(TEXT SHOWN):
++++

After all, there's nothing quite like actually doing stuff to make me not feel useless.

Until next time!

Sunday, September 16, 2012

Retreating!

Hello world!

I'm slacking on blogging.  My bad.  I've even been slacking on my sponsor calls; they've dropped from once daily to twice every three days or so.  It's not that I feel the need to call her daily.  It's more like it's a good habit I've developed and I don't want to establish a precedence of calling-only-when-I-feel-like-it.  Because who knows when I won't feel like it--that'll be the time I need to call for sure.  So I call daily, usually with not much to say except, "Hi!  Just calling to check in.  Talk to you soon!".

But you get the point.  If I should be calling daily, then missing a call every few days isn't OK.  Plus I've been slacking on gratitude lists.  And I haven't been making a meeting every day.  It's not like any of these things is a crisis in and of itself.  I'm going to guess that most people with four years sober don't need a meeting every day.  I just wonder what's going on in my head that I'm moving backwards.  They say in sobriety that you're either moving forwards or moving backwards; there's no staying stagnant.  I gotta get back on track!

That said, in a few weeks I'm going to hit a milestone in sobriety: my first retreat!  Wow!  A women's retreat!  Wow!

I realized recently that I went several years without making a women's meeting.  I broke my streak by accident a month or two ago.  I used to attend a women's meeting every week when I first got sober, and found it an annoying complaintfest about spouses and kids.  It's taken me this long to realize that maybe it was me and not them.

Uh...duh.

But anyway.  I'm going on a women's retreat the first weekend of October, and I'm actually really pumped.  I read the itinerary today and I'm assigned to lead a meeting on Step 7: "Humbly asked him to remove our shortcomings".  There's only one paragraph on the subject in the Big Book (pg 76 of 'Into Action') so I started re-reading the chapter in the 12 & 12.  It's all about humility.

++++

(SUPPLIED DATA):
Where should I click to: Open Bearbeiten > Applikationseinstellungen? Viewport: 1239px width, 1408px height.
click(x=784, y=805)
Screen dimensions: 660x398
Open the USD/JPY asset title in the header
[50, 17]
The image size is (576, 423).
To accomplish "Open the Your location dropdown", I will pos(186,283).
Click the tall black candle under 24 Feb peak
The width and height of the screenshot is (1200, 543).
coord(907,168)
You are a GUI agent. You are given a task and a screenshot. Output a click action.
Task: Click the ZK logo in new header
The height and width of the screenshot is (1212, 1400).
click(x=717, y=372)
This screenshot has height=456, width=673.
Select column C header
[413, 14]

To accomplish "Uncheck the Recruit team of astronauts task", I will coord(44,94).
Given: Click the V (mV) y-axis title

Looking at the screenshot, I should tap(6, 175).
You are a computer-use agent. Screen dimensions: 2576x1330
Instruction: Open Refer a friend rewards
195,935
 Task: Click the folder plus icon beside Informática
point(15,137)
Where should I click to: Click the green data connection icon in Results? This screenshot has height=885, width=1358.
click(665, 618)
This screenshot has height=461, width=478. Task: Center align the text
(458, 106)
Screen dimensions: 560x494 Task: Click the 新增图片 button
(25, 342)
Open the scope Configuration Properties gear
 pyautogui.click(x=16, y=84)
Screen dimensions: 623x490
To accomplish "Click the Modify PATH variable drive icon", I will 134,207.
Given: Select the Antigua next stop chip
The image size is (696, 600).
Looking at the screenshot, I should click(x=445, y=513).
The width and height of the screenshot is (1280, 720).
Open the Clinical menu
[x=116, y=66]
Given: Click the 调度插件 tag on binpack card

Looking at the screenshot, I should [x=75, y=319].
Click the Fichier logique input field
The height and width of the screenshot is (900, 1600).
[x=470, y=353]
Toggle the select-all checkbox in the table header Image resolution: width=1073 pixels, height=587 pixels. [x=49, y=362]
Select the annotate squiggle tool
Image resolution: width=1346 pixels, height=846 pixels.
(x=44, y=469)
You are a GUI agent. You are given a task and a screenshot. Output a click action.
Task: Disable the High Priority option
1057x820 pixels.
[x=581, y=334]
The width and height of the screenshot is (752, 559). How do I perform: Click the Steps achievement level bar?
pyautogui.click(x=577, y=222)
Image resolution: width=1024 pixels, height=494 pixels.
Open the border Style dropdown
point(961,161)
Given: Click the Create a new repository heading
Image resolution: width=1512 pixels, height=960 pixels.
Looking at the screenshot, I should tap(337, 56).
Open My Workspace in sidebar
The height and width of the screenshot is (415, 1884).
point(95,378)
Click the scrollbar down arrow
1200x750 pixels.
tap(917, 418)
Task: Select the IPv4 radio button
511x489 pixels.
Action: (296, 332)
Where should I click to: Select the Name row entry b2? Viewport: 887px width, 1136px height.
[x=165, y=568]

++++

(WORK ORDER A):
Transcribe the sobriety blog post word for word, everything from "That said, in" down to "all about humility.".
(WORK ORDER B):
According to the sobriety blog post, why does the writer keep calling her sponsor every day even when there is little to say?
The data has nothing to do with the sobriety blog post.

(TASK RESPONSE A):
That said, in a few weeks I'm going to hit a milestone in sobriety: my first retreat!  Wow!  A women's retreat!  Wow!

I realized recently that I went several years without making a women's meeting.  I broke my streak by accident a month or two ago.  I used to attend a women's meeting every week when I first got sober, and found it an annoying complaintfest about spouses and kids.  It's taken me this long to realize that maybe it was me and not them.

Uh...duh.

But anyway.  I'm going on a women's retreat the first weekend of October, and I'm actually really pumped.  I read the itinerary today and I'm assigned to lead a meeting on Step 7: "Humbly asked him to remove our shortcomings".  There's only one paragraph on the subject in the Big Book (pg 76 of 'Into Action') so I started re-reading the chapter in the 12 & 12.  It's all about humility.

(TASK RESPONSE B):
She sees the daily call as a good habit and doesn't want to fall into calling only when she feels like it. She reasons that the time she doesn't feel like calling will be exactly the time she needs to.